The University of Surrey is working to improve communication on climate change by examining the work of the Intergovernmental Panel on Climate Change (IPCC) to empower it to work closer with decision-makers on the ground.
The IPCC is an international body created to assess the science of climate change and provide rigorous and balanced scientific information to decision makers.
The IPCC’s Working Group II (WGII) on Impacts, Adaptation and Vulnerability assesses evidence on the wide range of impacts and risks of climate change and identifies options for responses.
Through a series of workshops with academics, policy officials and decision-makers in the UK, the research shows how WGII has been used to inform decision-making and how practitioner responses to climate change could better inform the IPCC process in the future.
The project was led by Dr Candice Howarth in collaboration with Mott MacDonald, the University of Leeds, University College London and Anglia Ruskin University. It aims to help transform the input of practitioners, who are engaged in the development and application of practical responses to climate change on the ground, into the detailed choice of evidence for IPCC review and in the conclusions drawn.

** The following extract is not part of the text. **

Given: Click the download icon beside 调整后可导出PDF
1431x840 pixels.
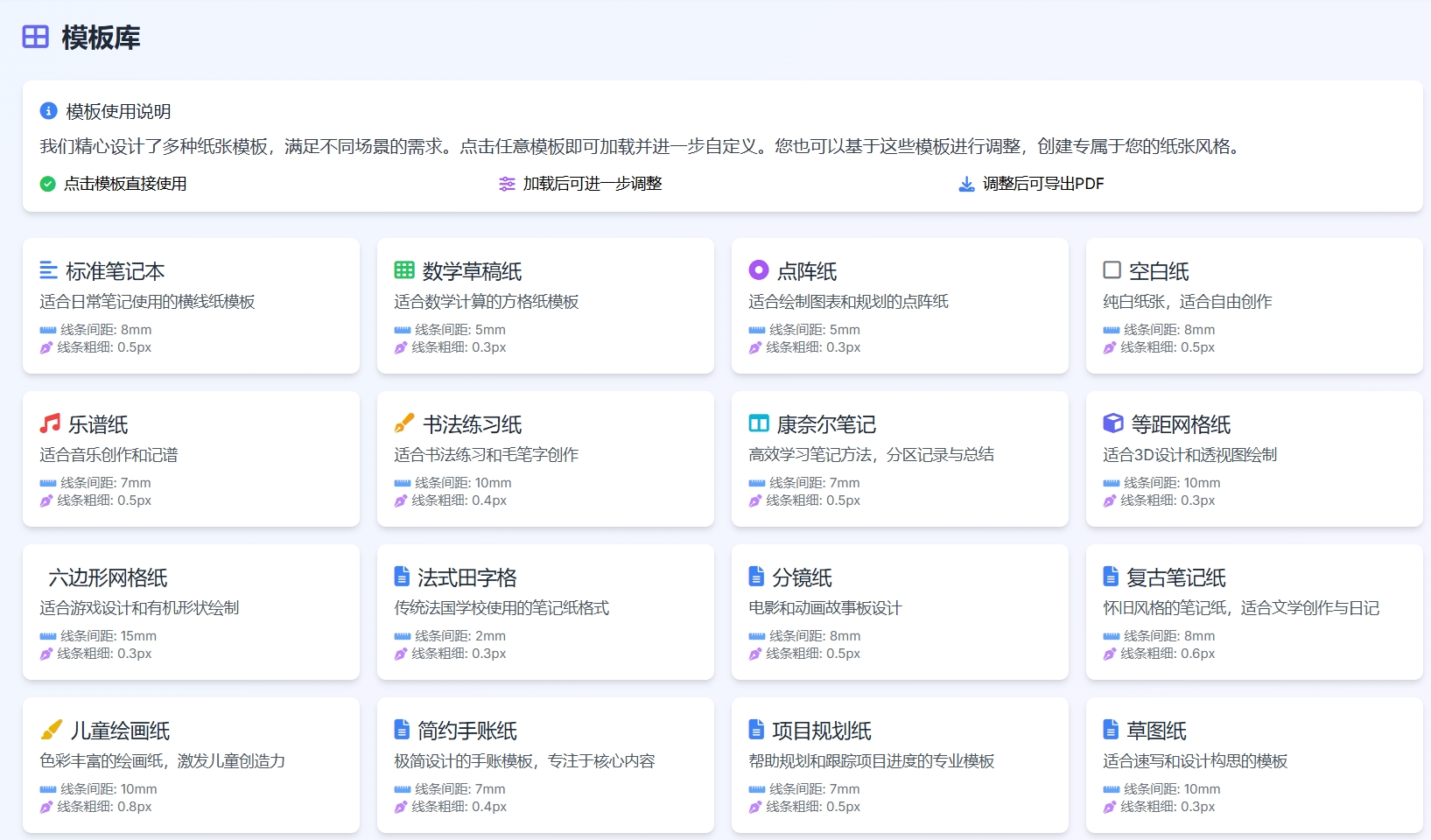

Candice Howarth, Senior Lecturer in the School of Hospitality and Tourism Management (SHTM), said: “Climate change is a vital issue to all of us, so we are looking at positive and constructive ways to aid communication and responses to climate impacts. Our recommendations will hopefully increase the co-production of these approaches.
“One of the issues is that the process of how knowledge on climate change is generated and disseminated is largely undirected, and that the gap between science and practitioners is a barrier to progress in climate change adaptation.
“This is why we need an approach that co-produces these reports more with academics, policy-makers and practitioners. This would make the work of WGII more aligned with the needs of decision makers, funders and deliverers of adaptation and resilience solutions.
“We would also suggest that a practitioner-led IPCC Special Report should be commissioned on good-practice responses to climate change.
“We finally recommend that a new body is created, attached to the IPCC, to synthesise and report on good practice on climate response strategies in a timely manner.”
These recommendations would let the IPCC become more directly useful to decision-makers working on climate adaptation at the national, regional and local levels, as well as make it easier to carry out decisions.
By incorporating practitioner-based evidence in the IPCC process, the produced outputs such as its Working Group reports could more accurately reflect the evidence based on climate adaptation on the ground.
Dr Howarth continued: “The IPCC already works with practitioners but we recommend that the IPCC WGII should incorporate more practitioners as authors. This will improve awareness and understanding among the writing teams of the nature and detail of decisions being made in response to climate change.
“It’s a win-win situation where more experience and input is utilised into the decision-making process in the vital area of climate change.”